_Entries supplied:_
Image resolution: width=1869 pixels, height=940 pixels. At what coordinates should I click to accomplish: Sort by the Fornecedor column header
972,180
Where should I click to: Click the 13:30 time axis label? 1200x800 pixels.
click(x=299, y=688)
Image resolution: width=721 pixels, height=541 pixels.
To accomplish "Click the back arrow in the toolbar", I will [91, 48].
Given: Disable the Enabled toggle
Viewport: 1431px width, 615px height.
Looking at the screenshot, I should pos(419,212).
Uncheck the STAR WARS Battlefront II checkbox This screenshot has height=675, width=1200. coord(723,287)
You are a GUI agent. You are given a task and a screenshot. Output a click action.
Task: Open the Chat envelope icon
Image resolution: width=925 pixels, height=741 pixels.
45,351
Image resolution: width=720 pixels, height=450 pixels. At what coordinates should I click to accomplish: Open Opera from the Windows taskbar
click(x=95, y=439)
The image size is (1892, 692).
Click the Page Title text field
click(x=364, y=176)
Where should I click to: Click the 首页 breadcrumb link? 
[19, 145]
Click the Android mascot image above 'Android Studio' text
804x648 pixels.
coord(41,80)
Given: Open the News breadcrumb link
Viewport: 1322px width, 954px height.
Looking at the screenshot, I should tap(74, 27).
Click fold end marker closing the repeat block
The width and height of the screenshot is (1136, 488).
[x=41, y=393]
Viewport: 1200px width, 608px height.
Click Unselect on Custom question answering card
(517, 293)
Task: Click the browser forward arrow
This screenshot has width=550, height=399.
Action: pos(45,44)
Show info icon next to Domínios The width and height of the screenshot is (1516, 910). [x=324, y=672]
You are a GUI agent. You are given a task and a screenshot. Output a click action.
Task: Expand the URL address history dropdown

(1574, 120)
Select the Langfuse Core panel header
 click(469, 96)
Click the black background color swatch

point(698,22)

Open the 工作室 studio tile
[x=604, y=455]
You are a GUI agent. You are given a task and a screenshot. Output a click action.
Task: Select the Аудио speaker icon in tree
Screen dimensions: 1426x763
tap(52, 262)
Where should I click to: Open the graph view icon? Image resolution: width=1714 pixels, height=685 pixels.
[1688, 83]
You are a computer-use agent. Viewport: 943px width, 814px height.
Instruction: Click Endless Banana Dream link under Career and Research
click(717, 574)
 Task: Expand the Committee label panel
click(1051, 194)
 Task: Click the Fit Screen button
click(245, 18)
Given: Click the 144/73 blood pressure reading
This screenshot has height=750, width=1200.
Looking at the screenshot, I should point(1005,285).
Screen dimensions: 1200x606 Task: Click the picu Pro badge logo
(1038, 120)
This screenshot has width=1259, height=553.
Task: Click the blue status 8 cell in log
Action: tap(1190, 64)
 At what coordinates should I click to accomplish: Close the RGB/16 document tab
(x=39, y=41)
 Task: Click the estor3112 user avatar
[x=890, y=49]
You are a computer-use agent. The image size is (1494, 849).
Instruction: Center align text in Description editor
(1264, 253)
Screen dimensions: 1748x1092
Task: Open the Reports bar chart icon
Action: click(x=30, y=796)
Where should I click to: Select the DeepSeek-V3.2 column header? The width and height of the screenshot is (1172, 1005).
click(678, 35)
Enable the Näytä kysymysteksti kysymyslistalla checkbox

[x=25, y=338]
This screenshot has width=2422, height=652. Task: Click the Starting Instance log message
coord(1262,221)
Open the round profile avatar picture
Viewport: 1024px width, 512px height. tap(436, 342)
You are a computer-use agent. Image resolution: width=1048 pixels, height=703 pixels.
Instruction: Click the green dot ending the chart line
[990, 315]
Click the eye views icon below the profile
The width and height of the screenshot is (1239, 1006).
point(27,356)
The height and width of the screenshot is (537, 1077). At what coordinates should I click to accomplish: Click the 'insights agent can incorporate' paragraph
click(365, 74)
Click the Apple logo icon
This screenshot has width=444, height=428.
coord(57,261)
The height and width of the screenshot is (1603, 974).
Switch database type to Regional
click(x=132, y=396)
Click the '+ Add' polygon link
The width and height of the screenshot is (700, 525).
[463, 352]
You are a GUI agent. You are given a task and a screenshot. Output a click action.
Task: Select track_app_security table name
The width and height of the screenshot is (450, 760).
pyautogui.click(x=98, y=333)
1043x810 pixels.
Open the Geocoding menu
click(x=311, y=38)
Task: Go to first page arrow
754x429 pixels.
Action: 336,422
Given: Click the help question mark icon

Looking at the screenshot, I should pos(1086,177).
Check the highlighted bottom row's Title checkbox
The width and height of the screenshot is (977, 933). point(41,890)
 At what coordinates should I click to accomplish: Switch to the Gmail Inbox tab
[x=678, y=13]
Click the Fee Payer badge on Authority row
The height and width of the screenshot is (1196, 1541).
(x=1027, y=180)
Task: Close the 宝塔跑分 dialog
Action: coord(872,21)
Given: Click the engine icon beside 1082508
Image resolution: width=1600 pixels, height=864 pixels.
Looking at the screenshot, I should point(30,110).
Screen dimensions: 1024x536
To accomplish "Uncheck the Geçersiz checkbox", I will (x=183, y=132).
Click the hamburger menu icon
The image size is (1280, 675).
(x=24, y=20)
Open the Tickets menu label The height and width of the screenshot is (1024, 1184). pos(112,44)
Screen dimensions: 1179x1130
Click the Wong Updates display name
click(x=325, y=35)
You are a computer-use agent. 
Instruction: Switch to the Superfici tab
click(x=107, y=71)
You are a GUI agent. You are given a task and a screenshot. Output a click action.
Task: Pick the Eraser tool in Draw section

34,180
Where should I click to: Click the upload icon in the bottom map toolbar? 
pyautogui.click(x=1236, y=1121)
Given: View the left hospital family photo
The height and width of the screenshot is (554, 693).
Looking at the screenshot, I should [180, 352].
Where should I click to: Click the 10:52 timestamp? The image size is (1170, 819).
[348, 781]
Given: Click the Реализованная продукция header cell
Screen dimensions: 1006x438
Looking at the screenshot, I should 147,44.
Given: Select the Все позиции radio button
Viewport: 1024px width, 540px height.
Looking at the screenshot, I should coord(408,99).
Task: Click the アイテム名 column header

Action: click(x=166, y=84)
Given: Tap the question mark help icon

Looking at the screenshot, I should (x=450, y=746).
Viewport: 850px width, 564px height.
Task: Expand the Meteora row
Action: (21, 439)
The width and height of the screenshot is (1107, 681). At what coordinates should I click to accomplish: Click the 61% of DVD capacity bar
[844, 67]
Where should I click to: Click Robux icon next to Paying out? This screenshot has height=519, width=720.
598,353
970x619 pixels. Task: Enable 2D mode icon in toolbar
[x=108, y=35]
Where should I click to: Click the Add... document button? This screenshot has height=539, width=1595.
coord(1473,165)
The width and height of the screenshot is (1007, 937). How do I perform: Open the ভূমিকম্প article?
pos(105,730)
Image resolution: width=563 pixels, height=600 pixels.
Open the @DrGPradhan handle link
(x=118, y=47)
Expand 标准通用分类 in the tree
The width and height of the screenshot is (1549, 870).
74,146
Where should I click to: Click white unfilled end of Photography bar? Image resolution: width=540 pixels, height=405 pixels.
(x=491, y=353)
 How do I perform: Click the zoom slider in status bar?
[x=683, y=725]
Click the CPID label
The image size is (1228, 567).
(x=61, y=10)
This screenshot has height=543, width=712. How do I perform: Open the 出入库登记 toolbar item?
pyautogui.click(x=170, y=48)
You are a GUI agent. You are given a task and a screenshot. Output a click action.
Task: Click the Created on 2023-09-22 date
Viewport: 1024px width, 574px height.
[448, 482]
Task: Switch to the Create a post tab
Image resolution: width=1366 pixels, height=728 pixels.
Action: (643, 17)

_Your objective:_ Retype the whole listing above exactly as it appears.

_Written solution:_
Image resolution: width=1869 pixels, height=940 pixels. At what coordinates should I click to accomplish: Sort by the Fornecedor column header
972,180
Where should I click to: Click the 13:30 time axis label? 1200x800 pixels.
click(x=299, y=688)
Image resolution: width=721 pixels, height=541 pixels.
To accomplish "Click the back arrow in the toolbar", I will [91, 48].
Given: Disable the Enabled toggle
Viewport: 1431px width, 615px height.
Looking at the screenshot, I should pos(419,212).
Uncheck the STAR WARS Battlefront II checkbox This screenshot has height=675, width=1200. coord(723,287)
You are a GUI agent. You are given a task and a screenshot. Output a click action.
Task: Open the Chat envelope icon
Image resolution: width=925 pixels, height=741 pixels.
45,351
Image resolution: width=720 pixels, height=450 pixels. At what coordinates should I click to accomplish: Open Opera from the Windows taskbar
click(x=95, y=439)
The image size is (1892, 692).
Click the Page Title text field
click(x=364, y=176)
Where should I click to: Click the 首页 breadcrumb link? 
[19, 145]
Click the Android mascot image above 'Android Studio' text
804x648 pixels.
coord(41,80)
Given: Open the News breadcrumb link
Viewport: 1322px width, 954px height.
Looking at the screenshot, I should tap(74, 27).
Click fold end marker closing the repeat block
The width and height of the screenshot is (1136, 488).
[x=41, y=393]
Viewport: 1200px width, 608px height.
Click Unselect on Custom question answering card
(517, 293)
Task: Click the browser forward arrow
This screenshot has width=550, height=399.
Action: pos(45,44)
Show info icon next to Domínios The width and height of the screenshot is (1516, 910). [x=324, y=672]
You are a GUI agent. You are given a task and a screenshot. Output a click action.
Task: Expand the URL address history dropdown

(1574, 120)
Select the Langfuse Core panel header
 click(469, 96)
Click the black background color swatch

point(698,22)

Open the 工作室 studio tile
[x=604, y=455]
You are a GUI agent. You are given a task and a screenshot. Output a click action.
Task: Select the Аудио speaker icon in tree
Screen dimensions: 1426x763
tap(52, 262)
Where should I click to: Open the graph view icon? Image resolution: width=1714 pixels, height=685 pixels.
[1688, 83]
You are a computer-use agent. Viewport: 943px width, 814px height.
Instruction: Click Endless Banana Dream link under Career and Research
click(717, 574)
 Task: Expand the Committee label panel
click(1051, 194)
 Task: Click the Fit Screen button
click(245, 18)
Given: Click the 144/73 blood pressure reading
This screenshot has height=750, width=1200.
Looking at the screenshot, I should point(1005,285).
Screen dimensions: 1200x606 Task: Click the picu Pro badge logo
(1038, 120)
This screenshot has width=1259, height=553.
Task: Click the blue status 8 cell in log
Action: tap(1190, 64)
 At what coordinates should I click to accomplish: Close the RGB/16 document tab
(x=39, y=41)
 Task: Click the estor3112 user avatar
[x=890, y=49]
You are a computer-use agent. The image size is (1494, 849).
Instruction: Center align text in Description editor
(1264, 253)
Screen dimensions: 1748x1092
Task: Open the Reports bar chart icon
Action: click(x=30, y=796)
Where should I click to: Select the DeepSeek-V3.2 column header? The width and height of the screenshot is (1172, 1005).
click(678, 35)
Enable the Näytä kysymysteksti kysymyslistalla checkbox

[x=25, y=338]
This screenshot has width=2422, height=652. Task: Click the Starting Instance log message
coord(1262,221)
Open the round profile avatar picture
Viewport: 1024px width, 512px height. tap(436, 342)
You are a computer-use agent. Image resolution: width=1048 pixels, height=703 pixels.
Instruction: Click the green dot ending the chart line
[990, 315]
Click the eye views icon below the profile
The width and height of the screenshot is (1239, 1006).
point(27,356)
The height and width of the screenshot is (537, 1077). At what coordinates should I click to accomplish: Click the 'insights agent can incorporate' paragraph
click(365, 74)
Click the Apple logo icon
This screenshot has width=444, height=428.
coord(57,261)
The height and width of the screenshot is (1603, 974).
Switch database type to Regional
click(x=132, y=396)
Click the '+ Add' polygon link
The width and height of the screenshot is (700, 525).
[463, 352]
You are a GUI agent. You are given a task and a screenshot. Output a click action.
Task: Select track_app_security table name
The width and height of the screenshot is (450, 760).
pyautogui.click(x=98, y=333)
1043x810 pixels.
Open the Geocoding menu
click(x=311, y=38)
Task: Go to first page arrow
754x429 pixels.
Action: 336,422
Given: Click the help question mark icon

Looking at the screenshot, I should pos(1086,177).
Check the highlighted bottom row's Title checkbox
The width and height of the screenshot is (977, 933). point(41,890)
 At what coordinates should I click to accomplish: Switch to the Gmail Inbox tab
[x=678, y=13]
Click the Fee Payer badge on Authority row
The height and width of the screenshot is (1196, 1541).
(x=1027, y=180)
Task: Close the 宝塔跑分 dialog
Action: coord(872,21)
Given: Click the engine icon beside 1082508
Image resolution: width=1600 pixels, height=864 pixels.
Looking at the screenshot, I should point(30,110).
Screen dimensions: 1024x536
To accomplish "Uncheck the Geçersiz checkbox", I will (x=183, y=132).
Click the hamburger menu icon
The image size is (1280, 675).
(x=24, y=20)
Open the Tickets menu label The height and width of the screenshot is (1024, 1184). pos(112,44)
Screen dimensions: 1179x1130
Click the Wong Updates display name
click(x=325, y=35)
You are a computer-use agent. 
Instruction: Switch to the Superfici tab
click(x=107, y=71)
You are a GUI agent. You are given a task and a screenshot. Output a click action.
Task: Pick the Eraser tool in Draw section

34,180
Where should I click to: Click the upload icon in the bottom map toolbar? 
pyautogui.click(x=1236, y=1121)
Given: View the left hospital family photo
The height and width of the screenshot is (554, 693).
Looking at the screenshot, I should [180, 352].
Where should I click to: Click the 10:52 timestamp? The image size is (1170, 819).
[348, 781]
Given: Click the Реализованная продукция header cell
Screen dimensions: 1006x438
Looking at the screenshot, I should 147,44.
Given: Select the Все позиции radio button
Viewport: 1024px width, 540px height.
Looking at the screenshot, I should coord(408,99).
Task: Click the アイテム名 column header

Action: click(x=166, y=84)
Given: Tap the question mark help icon

Looking at the screenshot, I should (x=450, y=746).
Viewport: 850px width, 564px height.
Task: Expand the Meteora row
Action: (21, 439)
The width and height of the screenshot is (1107, 681). At what coordinates should I click to accomplish: Click the 61% of DVD capacity bar
[844, 67]
Where should I click to: Click Robux icon next to Paying out? This screenshot has height=519, width=720.
598,353
970x619 pixels. Task: Enable 2D mode icon in toolbar
[x=108, y=35]
Where should I click to: Click the Add... document button? This screenshot has height=539, width=1595.
coord(1473,165)
The width and height of the screenshot is (1007, 937). How do I perform: Open the ভূমিকম্প article?
pos(105,730)
Image resolution: width=563 pixels, height=600 pixels.
Open the @DrGPradhan handle link
(x=118, y=47)
Expand 标准通用分类 in the tree
The width and height of the screenshot is (1549, 870).
74,146
Where should I click to: Click white unfilled end of Photography bar? Image resolution: width=540 pixels, height=405 pixels.
(x=491, y=353)
 How do I perform: Click the zoom slider in status bar?
[x=683, y=725]
Click the CPID label
The image size is (1228, 567).
(x=61, y=10)
This screenshot has height=543, width=712. How do I perform: Open the 出入库登记 toolbar item?
pyautogui.click(x=170, y=48)
You are a GUI agent. You are given a task and a screenshot. Output a click action.
Task: Click the Created on 2023-09-22 date
Viewport: 1024px width, 574px height.
[448, 482]
Task: Switch to the Create a post tab
Image resolution: width=1366 pixels, height=728 pixels.
Action: (643, 17)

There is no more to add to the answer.